-- SOURCE PASSAGE --
= Mezhyhirya Chronicle =

The Mezhyhirya Chronicle (Межигі́рський літо́пис) is a Ukrainian chronicle from the 17th century, written in Late Ruthenian, also known as early modern Ukrainian. Its author is considered to be Ilya Koshchakivskyi, the abbot of the former Mezhyhirya Monastery, modern Kyiv Oblast. The first manuscript contains a description of historical events in Volhynia and Kyiv Region in 1393–1620. The second manuscript provides information from 1608 to 1700 about the liberation struggle of the Ukrainian people against the Polish gentry and Turkish-Tatar incursions. As a monument of historical literature, the Mezhyhirya Chronicle occupies a significant place in the Ukrainian historiography of the 17th century. The editio princeps was published in the Collection of Chronicles Relating to the History of Southern and Western Rus (1888).

-- Rows of pointing data --

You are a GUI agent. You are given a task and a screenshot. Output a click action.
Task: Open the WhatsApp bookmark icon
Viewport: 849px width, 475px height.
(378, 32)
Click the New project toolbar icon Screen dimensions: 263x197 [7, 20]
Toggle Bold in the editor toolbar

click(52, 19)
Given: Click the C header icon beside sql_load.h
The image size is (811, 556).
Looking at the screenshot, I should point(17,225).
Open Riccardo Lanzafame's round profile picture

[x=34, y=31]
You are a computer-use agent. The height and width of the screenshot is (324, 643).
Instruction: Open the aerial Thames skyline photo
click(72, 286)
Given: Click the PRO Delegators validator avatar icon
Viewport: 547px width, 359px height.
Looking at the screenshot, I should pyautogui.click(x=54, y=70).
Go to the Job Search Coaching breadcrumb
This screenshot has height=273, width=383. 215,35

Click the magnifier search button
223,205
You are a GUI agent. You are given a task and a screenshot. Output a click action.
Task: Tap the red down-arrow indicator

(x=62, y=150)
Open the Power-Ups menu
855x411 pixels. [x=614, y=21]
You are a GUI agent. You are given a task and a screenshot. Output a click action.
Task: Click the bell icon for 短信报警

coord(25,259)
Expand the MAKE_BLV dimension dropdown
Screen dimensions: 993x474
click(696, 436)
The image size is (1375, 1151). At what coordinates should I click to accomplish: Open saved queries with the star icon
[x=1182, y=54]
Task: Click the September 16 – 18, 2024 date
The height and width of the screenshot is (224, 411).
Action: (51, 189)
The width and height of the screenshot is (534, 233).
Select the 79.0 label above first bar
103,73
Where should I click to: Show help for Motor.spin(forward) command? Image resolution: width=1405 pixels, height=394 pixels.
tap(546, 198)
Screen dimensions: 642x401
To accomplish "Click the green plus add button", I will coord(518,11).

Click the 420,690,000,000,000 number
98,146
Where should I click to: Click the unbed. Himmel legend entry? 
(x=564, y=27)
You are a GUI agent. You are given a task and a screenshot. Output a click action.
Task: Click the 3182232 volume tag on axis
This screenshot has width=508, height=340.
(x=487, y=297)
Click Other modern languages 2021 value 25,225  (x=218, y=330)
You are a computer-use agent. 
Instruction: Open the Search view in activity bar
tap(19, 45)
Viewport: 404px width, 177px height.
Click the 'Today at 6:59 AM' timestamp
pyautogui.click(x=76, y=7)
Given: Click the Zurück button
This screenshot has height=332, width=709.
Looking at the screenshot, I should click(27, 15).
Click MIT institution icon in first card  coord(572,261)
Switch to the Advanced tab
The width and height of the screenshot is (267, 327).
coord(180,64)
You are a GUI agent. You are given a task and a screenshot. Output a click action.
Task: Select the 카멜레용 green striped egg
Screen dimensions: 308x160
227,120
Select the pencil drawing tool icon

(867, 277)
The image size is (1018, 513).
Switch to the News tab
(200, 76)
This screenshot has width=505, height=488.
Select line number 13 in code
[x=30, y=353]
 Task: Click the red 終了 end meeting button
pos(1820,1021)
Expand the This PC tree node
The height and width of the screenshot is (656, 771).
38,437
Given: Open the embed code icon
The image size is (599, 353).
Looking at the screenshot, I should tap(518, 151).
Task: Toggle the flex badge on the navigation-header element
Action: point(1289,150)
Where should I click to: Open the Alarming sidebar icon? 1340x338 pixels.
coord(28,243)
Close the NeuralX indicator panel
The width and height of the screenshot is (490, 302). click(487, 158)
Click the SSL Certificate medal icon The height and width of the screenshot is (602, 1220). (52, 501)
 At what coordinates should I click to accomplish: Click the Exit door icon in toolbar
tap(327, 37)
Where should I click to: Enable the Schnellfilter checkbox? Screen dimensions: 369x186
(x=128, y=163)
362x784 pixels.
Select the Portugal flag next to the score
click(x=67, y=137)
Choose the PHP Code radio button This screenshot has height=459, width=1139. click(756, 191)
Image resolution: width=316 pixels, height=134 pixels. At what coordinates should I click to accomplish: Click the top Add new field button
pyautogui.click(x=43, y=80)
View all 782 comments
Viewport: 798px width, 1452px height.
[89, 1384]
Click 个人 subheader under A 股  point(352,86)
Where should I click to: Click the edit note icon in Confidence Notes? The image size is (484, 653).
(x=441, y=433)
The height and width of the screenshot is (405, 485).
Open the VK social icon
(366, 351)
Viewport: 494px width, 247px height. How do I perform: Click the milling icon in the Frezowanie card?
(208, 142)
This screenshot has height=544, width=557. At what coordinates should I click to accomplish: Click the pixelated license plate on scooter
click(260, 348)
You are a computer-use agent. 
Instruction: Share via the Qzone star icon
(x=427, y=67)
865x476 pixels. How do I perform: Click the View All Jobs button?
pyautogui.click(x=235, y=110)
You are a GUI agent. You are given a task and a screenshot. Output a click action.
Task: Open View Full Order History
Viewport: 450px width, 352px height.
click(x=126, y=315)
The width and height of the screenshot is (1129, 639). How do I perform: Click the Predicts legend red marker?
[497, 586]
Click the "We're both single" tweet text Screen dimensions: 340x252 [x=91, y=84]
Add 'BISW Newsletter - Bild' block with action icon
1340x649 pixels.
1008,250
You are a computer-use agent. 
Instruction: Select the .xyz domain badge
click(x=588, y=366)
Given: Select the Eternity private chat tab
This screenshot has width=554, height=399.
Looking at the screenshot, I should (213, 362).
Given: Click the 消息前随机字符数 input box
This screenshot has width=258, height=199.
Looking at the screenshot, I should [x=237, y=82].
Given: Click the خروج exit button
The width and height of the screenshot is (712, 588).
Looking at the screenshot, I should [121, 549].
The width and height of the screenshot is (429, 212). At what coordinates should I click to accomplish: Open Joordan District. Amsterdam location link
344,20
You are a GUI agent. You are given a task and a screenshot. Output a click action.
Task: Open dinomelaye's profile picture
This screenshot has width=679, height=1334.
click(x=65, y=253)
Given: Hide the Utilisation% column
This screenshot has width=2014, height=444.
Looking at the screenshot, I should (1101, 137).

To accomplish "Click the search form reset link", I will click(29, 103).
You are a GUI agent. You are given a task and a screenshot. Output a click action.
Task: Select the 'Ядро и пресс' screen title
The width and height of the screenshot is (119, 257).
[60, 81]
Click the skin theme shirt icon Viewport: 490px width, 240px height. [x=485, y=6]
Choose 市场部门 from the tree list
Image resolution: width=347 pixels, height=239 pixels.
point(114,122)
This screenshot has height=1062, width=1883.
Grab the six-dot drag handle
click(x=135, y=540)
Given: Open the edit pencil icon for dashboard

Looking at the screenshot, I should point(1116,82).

-- WHAT THIS TASK INVOLVES --
Copy out the entire passage on the Mezhyhirya Chronicle word for word, heading included.

-- OUTPUT FOR THIS TASK --
= Mezhyhirya Chronicle =

The Mezhyhirya Chronicle (Межигі́рський літо́пис) is a Ukrainian chronicle from the 17th century, written in Late Ruthenian, also known as early modern Ukrainian. Its author is considered to be Ilya Koshchakivskyi, the abbot of the former Mezhyhirya Monastery, modern Kyiv Oblast. The first manuscript contains a description of historical events in Volhynia and Kyiv Region in 1393–1620. The second manuscript provides information from 1608 to 1700 about the liberation struggle of the Ukrainian people against the Polish gentry and Turkish-Tatar incursions. As a monument of historical literature, the Mezhyhirya Chronicle occupies a significant place in the Ukrainian historiography of the 17th century. The editio princeps was published in the Collection of Chronicles Relating to the History of Southern and Western Rus (1888).